# Is it possible to predict groups vs groups in machine learning?

I have a problem that I think machine learning can solve. I'm new to it however and don't know where to start so any pointers to appropriate solving methods/guides etc for the problem are appreciated. I've searched a bit and couldn't find any questions similar to this, but most likely because I dont know exactly what to search for:

Lets say we have a bunch of fruits: a,b,c,d,e,f which all have two factors associated with it, a price and a quality. Every day in a store the customers can choose between two bundles(g1,g2), each consisting of two fruits with varying price and quality(p,q). The 4 fruits every day must be unique, so g1 cannot have a fruit in g2. The customers then buy one bundle each. They value the price and quality, but are probably also influenced by outside factors such as what fruit it is and what it is combined with.

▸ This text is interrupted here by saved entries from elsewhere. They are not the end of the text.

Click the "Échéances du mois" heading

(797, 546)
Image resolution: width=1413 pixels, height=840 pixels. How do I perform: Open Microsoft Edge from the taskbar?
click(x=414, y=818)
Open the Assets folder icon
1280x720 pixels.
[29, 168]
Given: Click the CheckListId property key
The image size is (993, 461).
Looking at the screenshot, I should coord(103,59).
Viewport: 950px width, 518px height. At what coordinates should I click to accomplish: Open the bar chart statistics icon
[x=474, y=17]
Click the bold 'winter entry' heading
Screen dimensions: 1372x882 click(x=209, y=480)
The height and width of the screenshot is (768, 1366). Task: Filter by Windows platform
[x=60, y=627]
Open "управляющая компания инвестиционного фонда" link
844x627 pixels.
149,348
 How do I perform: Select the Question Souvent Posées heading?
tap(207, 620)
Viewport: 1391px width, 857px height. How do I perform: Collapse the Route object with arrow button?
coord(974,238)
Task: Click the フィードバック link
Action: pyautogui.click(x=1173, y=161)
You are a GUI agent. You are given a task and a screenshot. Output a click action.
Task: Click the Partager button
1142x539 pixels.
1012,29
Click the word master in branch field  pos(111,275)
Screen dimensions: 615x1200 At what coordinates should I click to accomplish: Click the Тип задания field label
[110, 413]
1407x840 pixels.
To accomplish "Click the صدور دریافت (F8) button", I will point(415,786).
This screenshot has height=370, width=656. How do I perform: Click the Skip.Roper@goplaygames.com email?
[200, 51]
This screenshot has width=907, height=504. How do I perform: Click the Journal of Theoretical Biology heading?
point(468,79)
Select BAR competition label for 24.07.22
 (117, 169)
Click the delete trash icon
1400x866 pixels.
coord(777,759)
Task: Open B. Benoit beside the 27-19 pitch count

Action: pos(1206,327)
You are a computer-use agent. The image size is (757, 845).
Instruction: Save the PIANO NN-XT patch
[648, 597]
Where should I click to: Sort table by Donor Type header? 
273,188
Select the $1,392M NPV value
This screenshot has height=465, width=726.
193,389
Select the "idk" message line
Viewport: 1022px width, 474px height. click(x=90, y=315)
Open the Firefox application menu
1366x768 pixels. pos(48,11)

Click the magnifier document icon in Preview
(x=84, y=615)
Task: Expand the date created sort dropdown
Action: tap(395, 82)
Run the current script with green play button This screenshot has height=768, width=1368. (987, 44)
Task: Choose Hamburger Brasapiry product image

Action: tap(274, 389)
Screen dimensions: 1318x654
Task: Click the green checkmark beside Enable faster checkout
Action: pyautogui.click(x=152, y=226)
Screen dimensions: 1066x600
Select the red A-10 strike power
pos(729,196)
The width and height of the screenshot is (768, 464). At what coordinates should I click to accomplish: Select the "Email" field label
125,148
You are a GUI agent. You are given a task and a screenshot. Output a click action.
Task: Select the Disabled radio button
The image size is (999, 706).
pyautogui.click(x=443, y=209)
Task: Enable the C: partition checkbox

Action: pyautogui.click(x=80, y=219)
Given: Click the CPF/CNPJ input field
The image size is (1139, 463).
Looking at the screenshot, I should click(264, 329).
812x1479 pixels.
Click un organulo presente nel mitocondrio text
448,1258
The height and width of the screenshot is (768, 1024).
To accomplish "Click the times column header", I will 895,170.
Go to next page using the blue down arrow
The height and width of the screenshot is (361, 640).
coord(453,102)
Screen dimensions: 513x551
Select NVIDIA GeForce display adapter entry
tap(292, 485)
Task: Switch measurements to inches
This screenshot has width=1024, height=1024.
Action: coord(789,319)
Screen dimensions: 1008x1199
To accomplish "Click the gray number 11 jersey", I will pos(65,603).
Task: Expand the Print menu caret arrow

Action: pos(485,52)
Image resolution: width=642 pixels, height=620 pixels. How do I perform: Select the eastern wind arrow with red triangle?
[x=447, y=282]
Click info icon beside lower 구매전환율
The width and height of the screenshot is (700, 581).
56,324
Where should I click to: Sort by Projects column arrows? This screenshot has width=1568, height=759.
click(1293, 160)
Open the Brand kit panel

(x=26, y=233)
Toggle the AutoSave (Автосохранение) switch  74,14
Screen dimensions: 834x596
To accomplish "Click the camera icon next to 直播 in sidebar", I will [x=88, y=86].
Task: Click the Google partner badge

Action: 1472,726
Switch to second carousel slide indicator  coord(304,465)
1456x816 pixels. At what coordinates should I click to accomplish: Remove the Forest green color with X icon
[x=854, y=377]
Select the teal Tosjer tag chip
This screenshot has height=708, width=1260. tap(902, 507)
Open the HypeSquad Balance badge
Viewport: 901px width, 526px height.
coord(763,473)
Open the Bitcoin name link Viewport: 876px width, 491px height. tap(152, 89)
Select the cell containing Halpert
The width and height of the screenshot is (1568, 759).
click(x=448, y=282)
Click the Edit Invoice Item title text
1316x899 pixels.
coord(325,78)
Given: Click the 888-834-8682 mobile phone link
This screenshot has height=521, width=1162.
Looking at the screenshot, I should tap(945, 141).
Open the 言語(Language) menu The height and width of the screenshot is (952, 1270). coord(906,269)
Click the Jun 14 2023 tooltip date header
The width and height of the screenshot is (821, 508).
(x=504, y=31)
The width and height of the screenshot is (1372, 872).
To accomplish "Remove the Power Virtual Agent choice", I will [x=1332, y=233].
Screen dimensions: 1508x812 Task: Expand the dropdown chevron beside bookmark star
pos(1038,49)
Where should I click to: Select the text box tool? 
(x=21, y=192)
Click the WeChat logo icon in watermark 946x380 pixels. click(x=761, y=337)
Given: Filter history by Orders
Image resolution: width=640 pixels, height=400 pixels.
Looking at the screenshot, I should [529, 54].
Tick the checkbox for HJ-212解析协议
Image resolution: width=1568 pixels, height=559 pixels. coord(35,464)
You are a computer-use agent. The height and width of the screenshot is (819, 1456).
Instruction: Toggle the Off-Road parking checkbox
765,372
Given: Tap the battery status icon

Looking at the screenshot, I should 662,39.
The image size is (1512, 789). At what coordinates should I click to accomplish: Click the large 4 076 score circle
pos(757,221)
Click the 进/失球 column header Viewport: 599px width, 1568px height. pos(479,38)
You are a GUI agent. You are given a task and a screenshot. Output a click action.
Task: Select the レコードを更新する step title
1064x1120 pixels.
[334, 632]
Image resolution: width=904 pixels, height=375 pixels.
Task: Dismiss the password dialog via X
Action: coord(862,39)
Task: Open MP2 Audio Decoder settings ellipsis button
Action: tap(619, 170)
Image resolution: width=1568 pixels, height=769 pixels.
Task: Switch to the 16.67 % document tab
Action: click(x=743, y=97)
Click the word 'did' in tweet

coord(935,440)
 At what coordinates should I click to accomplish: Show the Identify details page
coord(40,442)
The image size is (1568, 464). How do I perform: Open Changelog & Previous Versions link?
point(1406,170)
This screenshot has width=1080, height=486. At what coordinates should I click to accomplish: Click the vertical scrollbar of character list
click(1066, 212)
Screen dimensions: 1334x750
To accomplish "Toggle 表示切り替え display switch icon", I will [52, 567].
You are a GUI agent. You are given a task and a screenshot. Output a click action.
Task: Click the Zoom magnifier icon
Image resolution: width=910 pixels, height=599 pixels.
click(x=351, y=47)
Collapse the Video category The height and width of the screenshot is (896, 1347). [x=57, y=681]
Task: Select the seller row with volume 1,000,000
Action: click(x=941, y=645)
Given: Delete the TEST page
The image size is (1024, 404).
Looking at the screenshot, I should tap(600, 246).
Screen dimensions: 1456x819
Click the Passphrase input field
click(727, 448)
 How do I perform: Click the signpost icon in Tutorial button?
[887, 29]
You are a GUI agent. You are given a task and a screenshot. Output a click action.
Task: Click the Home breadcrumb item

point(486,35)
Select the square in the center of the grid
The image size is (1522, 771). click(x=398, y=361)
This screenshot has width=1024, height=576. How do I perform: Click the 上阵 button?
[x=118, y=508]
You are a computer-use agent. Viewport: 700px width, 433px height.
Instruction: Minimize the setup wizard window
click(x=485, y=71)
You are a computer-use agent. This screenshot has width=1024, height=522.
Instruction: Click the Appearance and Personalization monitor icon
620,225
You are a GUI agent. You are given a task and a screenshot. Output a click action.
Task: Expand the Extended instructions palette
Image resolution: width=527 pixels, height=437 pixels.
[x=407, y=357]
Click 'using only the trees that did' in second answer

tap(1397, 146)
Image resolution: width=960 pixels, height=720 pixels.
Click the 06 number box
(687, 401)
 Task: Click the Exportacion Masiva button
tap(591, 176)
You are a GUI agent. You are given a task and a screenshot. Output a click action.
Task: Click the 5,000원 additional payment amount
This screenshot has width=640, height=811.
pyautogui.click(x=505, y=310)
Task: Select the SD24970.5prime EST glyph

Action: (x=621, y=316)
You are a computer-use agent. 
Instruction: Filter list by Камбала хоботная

Is it possible to create a training set from this?
I came up with two ways to represent this:
The simplest way i could think of: let a fruit x be represented as x:{x_p,x_q}, a group as g1(a,b), and a training element would then be defined as day(g1,g2) which we will use to train our machine.
The second way was to let the fruits contain a present flag to mark if they are in a group or not, x:{x_p,x_q,present} and a group would then become g1(a,b,c,d,e,f) and a day still day(g1,g2)

Is it possible to do it the first way without data for several fruits, or is it just implementation specific?
How would one train for the mirroring case of day(g1(a,b),g2(c,d)) vs day(g1(c,d),g2(a,b)), by just creating the mirrored training element or is something that the machine could figure out on its own?
While this is a minimum example, what would be different if we were to cover more fruits(5/bundle) from a larger fruit pool(20)?
Can we use it to predict which bundle is more likely to be picked even if that group/fruit combo hasn't been evaluated in the set?

Another way I thought of was training on the groups, but I think that would result in a flat score for the groups and most likely miss relationships between the groups, such as g1 is preferred over g2 which is preferred over g3 which is preferred over g1? Is this true or would a machine be able to understand that too?

I was looking a bit at the javascript libraries brain and mind and thought that it might be possible with one of them, but I dont know what type of algorithm/solving method I'm looking for. Any suggestions for libraries to solve this in, preferrably python/php/java/javascript are appreciated!

Also if someone could add suitable tags to the question would be great!

EDIT: same as with the group mirroring, how do we distinguish the groups, do we need to sort the fruits alphabetically or can a machine handle it too? (apple, banana) should be identical to (banana,apple)

• What are you trying to predict? Apr 2 '16 at 23:44
• This is a discrete choice problem. Oct 1 '16 at 15:23

I think, you need to look carefully through popular ranking algorithms. I would suggest to start from Elo, at a glance, it could help you to solve the problem. I worked only with "classical" "1-vs.-1" version. But here are some thoughts on your case.

Consider every bundle as a team of two players; every customer's choice as a duel. The main issue here would be the "teams randomness", as you have no constant team compositions. But you can try to solve it, using average ratings of team members. With the large number of duels and "teams" you will get enough data to predict the outcome for brand new mixtures of fruits.

It's quite hard to understand what your actual goal is.

I understood you want to calculate optimal fruit bundles from a daily given set of fruits which may not have any fruit in common.

The easiest way to go about would be to just accumulate data how often each fruit is bought and take this as a measure of value for the customer. Then you could assume the bundling does not matter. From here you can just split up the fruit baskets by ranking the fruits according to their value and assign every odd element to basket one and every even element to basket two.

If you are really sure the composition of the basket matters because there are interactions between fruits you have to do a different strategy. If you can accumulate vast amounts of data, you could just sell every possible combination of baskets and again take the sales as a value measure.

• Yes, the composition is crucial,i was thinking if i.e. citrus fruits dont mix well with nuts, but nuts mix well with berries and berries and citrus makes an awesome composition. Otherwise just a regular weighted measure would work. Is it possible to analyze things like this with machine learning? Mar 4 '16 at 15:55
• It is possible but from my feeling for your task it is infeasible. Mar 8 '16 at 22:58

You could represent your input with numerical values for each fruit, negative if the fruit is in basket 1, positive if it's in basket 2 and 0 otherwise. This representation generalizes to larger baskets.

The representation will cause some algorithms, such as logistic regression, to take advantage of the symmetry of the training set. For other algorithms like k-nearest neighbor, you can mirror the training data - for each example, include another example with the identities of the groups reversed - which would let you use separate variables for each fruit-basketID pair.